Over half of religious bias crimes target Jews, FBI says in new report

lmost 60 percent of hate crimes based on religious bias were motivated by antisemitism, the FBI reported on Tuesday as part of its annual Uniform Crime Reporting (UCR) program.
In 2018, the year covered by the FBI’s most recent report, 57.8 percent of religious bias offenses were categorized as anti-Jewish. A total of 896 anti-Jewish offenses were reported to local and federal law enforcement agencies, forming a data set that is ultimately collected and released by the bureau.
Although thousands of agencies participate in the hate crimes reporting program, such participation is voluntary at the local level, meaning that the data underestimate the larger number of such crimes committed in smaller jurisdictions.
The number of anti-Jewish offenses dropped off in 2018 from the previous year, when there were 976. But the share of offenses directed against Jews or those perceived as Jewish remained consistent.

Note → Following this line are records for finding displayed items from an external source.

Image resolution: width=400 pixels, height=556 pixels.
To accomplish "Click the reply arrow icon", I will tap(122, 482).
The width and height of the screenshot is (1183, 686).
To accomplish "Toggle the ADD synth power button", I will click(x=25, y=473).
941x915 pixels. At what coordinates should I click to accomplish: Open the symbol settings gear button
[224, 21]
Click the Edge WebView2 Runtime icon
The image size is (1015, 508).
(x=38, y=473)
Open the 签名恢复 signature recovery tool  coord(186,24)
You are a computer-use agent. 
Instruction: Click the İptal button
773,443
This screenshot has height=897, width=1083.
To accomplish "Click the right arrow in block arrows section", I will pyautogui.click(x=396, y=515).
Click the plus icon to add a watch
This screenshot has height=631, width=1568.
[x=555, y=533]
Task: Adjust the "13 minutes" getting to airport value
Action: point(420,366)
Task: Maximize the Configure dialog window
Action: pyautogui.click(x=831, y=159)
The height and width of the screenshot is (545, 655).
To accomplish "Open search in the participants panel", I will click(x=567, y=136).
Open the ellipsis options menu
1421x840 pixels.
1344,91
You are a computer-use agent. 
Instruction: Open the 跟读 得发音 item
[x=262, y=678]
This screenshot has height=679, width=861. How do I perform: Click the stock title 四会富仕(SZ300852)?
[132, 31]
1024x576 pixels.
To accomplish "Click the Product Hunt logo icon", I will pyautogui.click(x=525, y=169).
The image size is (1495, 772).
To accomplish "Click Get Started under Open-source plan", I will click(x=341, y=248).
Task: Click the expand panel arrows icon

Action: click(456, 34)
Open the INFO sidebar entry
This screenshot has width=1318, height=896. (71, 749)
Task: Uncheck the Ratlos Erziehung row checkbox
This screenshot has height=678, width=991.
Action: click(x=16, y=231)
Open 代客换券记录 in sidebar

About 58 percent of religious bias crimes in 2017 had an anti-Semitic motivation, roughly the same share as in 2018.
In 2016, 834 offenses were classified as anti-Jewish and constituted about 54 percent of all religious bias offenses included in the FBI’s UCR statistics.
The number of religious bias crimes, like the number of bias crimes in general, has risen sharply in recent years. In 2015, 6,837 bias offenses were recorded by the FBI, 1,354 of which were motivated by religion. By 2018, the overall number surged to 8,327, with 1,550 arising from religious bias.
The largest category of bias offenses collected by the FBI involved crimes targeting race, ethnicity or ancestry. The UCR report tallied nearly 5,000 of these offenses in 2018, a plurality of which targeted black people. There were just over 1,400 bias offenses targeting sexual orientation in the report, a majority of which targeted gay men.